Direktur Utama RNI Group Ismed Hasan Putro mengatakan, secara umum dalam 10 tahun terakhir, tahun politik tidak berpengaruh signifikan dalam dunia usaha. Bahkan, dalam gelaran terakhir, tahun pemilu sudah menjadi ‘zona nyaman’ bagi para pengusaha. “Pada 2004 dan 2009 pemilu seperti festival. Dunia usaha dalam 5 tahun terakhir sudah nyaman dengan suhu politik karena seperti apa pun politik tidak akan mempengaruhi dunia usaha, kita akan terus tumbuh,” kata Ismed.
Menurutnya, kehidupan demokrasi di Indonesia saat ini sudah mulai matang. Adanya hiruk-pikuk politik menjadi hal yang lumrah. Yang perlu diwaspadai adalah tingginya angka korupsi di Indonesia. Hal ini bisa menggerogoti tumbuhnya perekonomian di Indonesia. “Demokrasi politik mulai matang. Kayak di Jepang pemilu tidak berpengaruh. Kita optimistis kedewasaan demokrasi akan akan membuat ekonomi tumbuh,” kata Ismed.
Apa yang dikatakan Ismed mendapat konfirmasi dari Staf Khusus Presiden Bidang Ekonomi dan Pembangunan, Firmanzah. Mantan Dekan Fakultas Ekonomi Universitas Indonesia ini berpendapat, untuk memahami bagaimana ekonomi di tahun politik ada baiknya melihat apa yang terjadi periode Pemilu sebelumnya yaitu 1999, 2004 dan 2009. “Sejumlah data ekonomi menunjukkan kinerja ekonomi nasional cenderung tumbuh positif di tahun pergantian kepemimpinan nasional,” ucap dia.

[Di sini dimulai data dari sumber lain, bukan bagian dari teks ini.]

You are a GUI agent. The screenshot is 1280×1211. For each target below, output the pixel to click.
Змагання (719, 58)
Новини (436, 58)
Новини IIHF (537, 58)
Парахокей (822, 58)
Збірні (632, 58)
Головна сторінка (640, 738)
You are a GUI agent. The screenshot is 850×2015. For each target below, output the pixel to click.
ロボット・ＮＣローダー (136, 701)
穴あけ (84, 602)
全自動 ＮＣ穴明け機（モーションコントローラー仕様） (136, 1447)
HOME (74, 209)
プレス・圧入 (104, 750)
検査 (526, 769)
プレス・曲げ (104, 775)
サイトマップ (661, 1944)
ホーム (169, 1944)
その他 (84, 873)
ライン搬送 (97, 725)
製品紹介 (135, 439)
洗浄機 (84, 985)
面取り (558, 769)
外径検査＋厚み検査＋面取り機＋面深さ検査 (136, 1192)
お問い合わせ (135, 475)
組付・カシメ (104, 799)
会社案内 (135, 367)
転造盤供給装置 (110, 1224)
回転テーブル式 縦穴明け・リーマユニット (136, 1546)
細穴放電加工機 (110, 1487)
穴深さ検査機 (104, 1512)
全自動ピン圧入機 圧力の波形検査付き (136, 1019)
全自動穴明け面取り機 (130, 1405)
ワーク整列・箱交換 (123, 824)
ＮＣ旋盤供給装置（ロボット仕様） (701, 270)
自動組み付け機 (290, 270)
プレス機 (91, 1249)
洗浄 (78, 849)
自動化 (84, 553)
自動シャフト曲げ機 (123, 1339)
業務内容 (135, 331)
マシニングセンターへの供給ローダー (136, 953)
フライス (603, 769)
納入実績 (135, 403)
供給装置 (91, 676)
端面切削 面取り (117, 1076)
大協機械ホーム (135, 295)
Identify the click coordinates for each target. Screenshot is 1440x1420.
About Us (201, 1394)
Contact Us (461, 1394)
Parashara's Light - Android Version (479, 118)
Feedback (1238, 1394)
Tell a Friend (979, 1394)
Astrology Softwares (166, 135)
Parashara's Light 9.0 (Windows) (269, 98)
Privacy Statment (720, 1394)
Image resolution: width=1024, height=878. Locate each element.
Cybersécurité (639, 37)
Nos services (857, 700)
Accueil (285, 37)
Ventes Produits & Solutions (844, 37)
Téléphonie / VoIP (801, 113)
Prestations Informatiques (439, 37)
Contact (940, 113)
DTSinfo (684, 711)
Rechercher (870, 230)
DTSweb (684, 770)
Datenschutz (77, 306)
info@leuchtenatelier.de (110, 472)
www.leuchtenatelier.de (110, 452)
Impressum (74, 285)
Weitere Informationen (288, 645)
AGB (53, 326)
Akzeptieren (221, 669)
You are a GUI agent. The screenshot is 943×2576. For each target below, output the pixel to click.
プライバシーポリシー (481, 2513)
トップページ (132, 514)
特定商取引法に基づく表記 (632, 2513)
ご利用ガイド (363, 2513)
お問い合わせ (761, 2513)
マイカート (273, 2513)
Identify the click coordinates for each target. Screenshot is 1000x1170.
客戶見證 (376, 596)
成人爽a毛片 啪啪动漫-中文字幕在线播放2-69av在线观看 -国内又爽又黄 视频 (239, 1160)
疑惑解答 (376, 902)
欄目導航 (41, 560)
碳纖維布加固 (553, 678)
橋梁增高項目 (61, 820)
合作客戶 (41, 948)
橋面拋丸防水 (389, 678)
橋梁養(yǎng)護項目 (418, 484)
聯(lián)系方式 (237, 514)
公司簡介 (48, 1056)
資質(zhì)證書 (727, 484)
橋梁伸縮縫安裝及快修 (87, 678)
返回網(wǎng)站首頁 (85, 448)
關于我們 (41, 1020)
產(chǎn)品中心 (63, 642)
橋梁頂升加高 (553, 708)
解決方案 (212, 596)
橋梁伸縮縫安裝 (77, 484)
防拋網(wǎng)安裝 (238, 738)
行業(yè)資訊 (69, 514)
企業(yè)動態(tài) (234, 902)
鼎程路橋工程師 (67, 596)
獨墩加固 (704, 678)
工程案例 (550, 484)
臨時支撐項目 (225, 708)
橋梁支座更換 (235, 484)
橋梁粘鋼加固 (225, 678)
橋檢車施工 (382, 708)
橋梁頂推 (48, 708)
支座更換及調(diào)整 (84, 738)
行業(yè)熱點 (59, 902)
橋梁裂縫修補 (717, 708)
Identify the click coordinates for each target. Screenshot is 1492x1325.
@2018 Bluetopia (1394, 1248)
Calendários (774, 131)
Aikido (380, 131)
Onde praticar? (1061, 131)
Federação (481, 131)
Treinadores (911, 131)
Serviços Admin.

Pada pemilu langsung pertama kali 1999, investor dinilai masih khawatir, meski setelah prosesnya berjalan lancar, investor ramai-ramai ke Indonesia. Dan secara umum, sepanjang tahun catatan ekonomi juga menunjukan perbaikan pasca krisis 1998.
Kata Firmanzah lagi, pada 2004, indeks saham tumbuh hingga 87 persen, PDB tumbuh di angka 5,13 persen dan PDB perkapita 10,4 juta per tahun. Kemudian cadangan devisa sudah bisa dibukukan sebesar 36 miliar dollar AS.
Tren pertumbuhan juga berlanjut di tahun pemilu 2009. Saat itu indeks saham bisa tumbh 46 persen, PDB juga tumbuh 4,6 persen, PDB perkapita melonjak jadi 23,6 juta per tahun, dan cadangan devisa naik menjadi 66,1 miliar dollar AS.